En l'absence d'un 'Spitzenkandidat' du centre droit, la Bulgare Iskra Mihaylova s'est dite convaincue que sa famille politique sera « au centre » d'une future majorité politique qui défendra les valeurs fondamentales, l'État de droit, la compétitivité et la sécurité.
« Nous sommes prêts à être aux commandes d'une coalition pro-européenne si nos conditions et nos ambitions sont réunies. Une coalition du chaos impliquant les extrêmes politiques, qui sont désespérément divisés, engendre stagnation et paralysie », a déclaré la présidente du groupe Renew Europe, la Française Valérie Hayer dans un communiqué.
Elle réunira ses troupes ce lundi à Bruxelles, notamment pour évoquer la question du parti néerlandais VVD, qui a accepté d'entrer en coalition avec l'extrême droite aux Pays-Bas (EUROPE 13427/3).

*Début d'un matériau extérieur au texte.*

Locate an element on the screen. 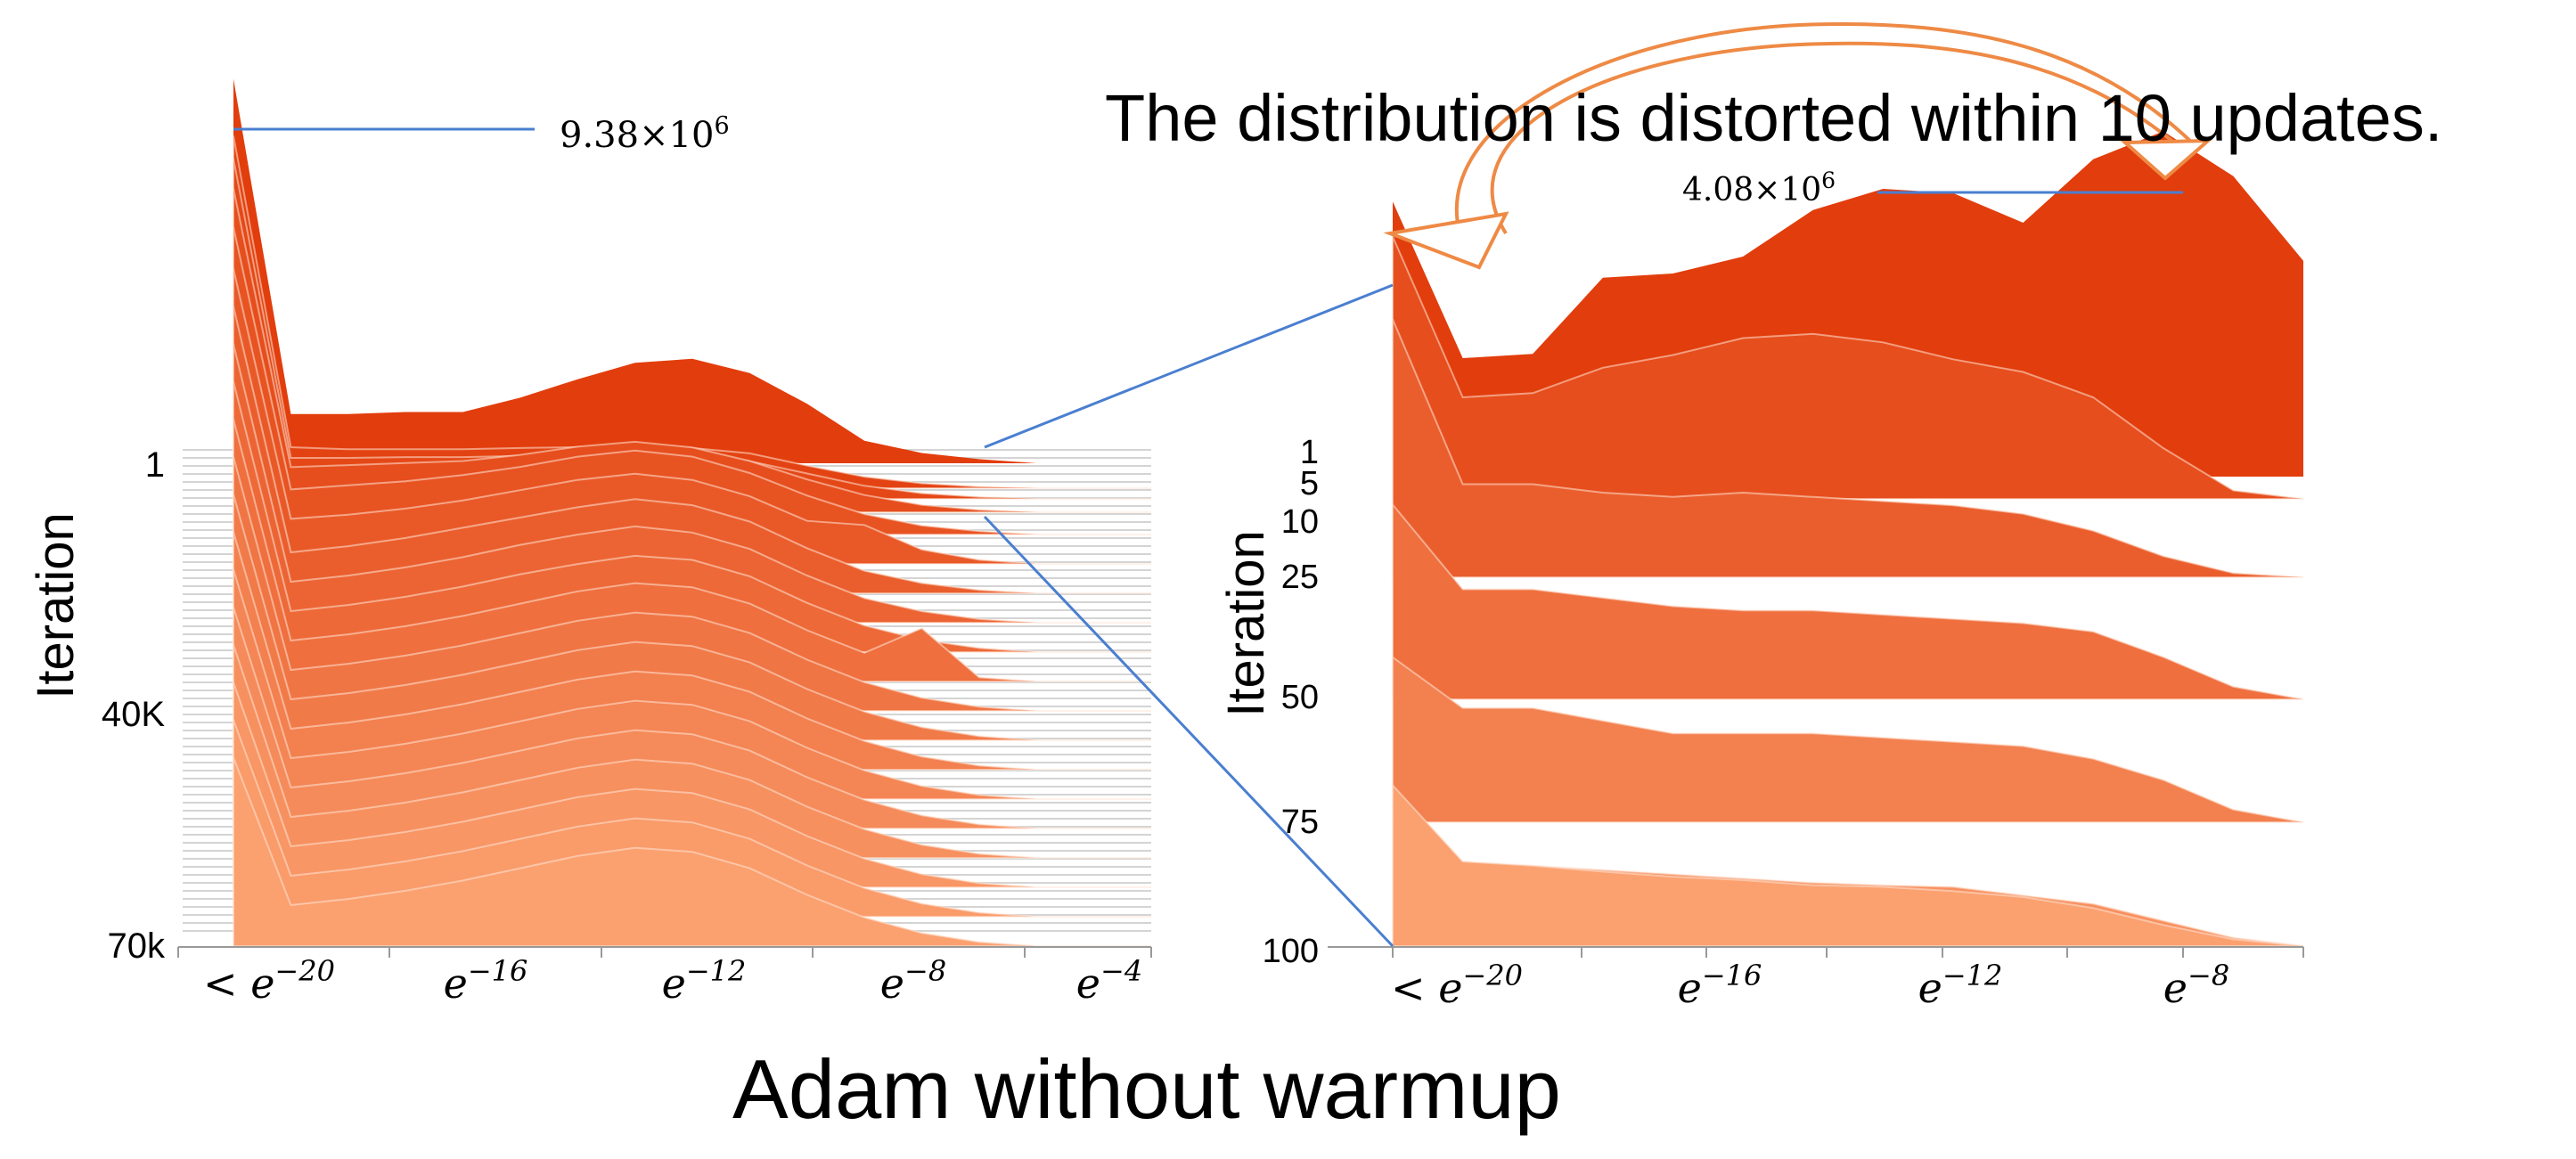  distortion-arrow is located at coordinates (1798, 146).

L'extrême gauche et les conservateurs laissent aussi la porte ouverte
Le 'Spitzenkandidat' de La Gauche, l'Autrichien Walter Baier, n'a pas non plus exclu que la gauche radicale coopère avec une coalition pro-européenne. Mais ce serait une grosse erreur de considérer que les résultats des élections constituent « une carte blanche pour poursuivre le 'business as usual' et en revenir à la politique-fiction de l'austérité ».

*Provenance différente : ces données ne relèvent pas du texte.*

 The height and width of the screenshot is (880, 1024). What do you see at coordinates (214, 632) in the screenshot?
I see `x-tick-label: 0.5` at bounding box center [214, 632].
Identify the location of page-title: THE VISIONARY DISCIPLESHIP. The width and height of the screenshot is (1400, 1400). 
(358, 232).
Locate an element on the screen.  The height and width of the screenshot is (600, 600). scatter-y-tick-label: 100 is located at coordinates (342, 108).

Enfin, malgré le rejet à nouveau exprimé par les sociaux-démocrates, la Belge Assita Kanko, intervenant au nom du groupe CRE, n'a pas écarté l'hypothèse d'une coopération avec Mme von der Leyen. « Nous avons bien travaillé avec elle pendant les cinq dernières années. Si le programme est correct pour nous, nous pouvons le soutenir. Il n'y a rien qui l'empêcherait », a-t-elle considéré.
Lundi 17 juin à Bruxelles, les chefs d'État ou de gouvernement des pays de l'UE tireront de premiers enseignements des résultats des élections européennes, notamment la poussée des forces politiques souverainistes, voire nationalistes. Ils pourraient tester plusieurs noms pour les nominations aux hautes fonctions européennes - présidence de la Commission, présidence du Conseil européen et Haut Représentant de l'UE pour les Affaires étrangères - en vue d'une décision lors du Conseil européen des 27 et 28 juin.
L'ancien Premier ministre portugais, le socialiste António Costa, a estimé, dimanche, que le successeur de Charles Michel au Conseil européen devrait revenir au PSE.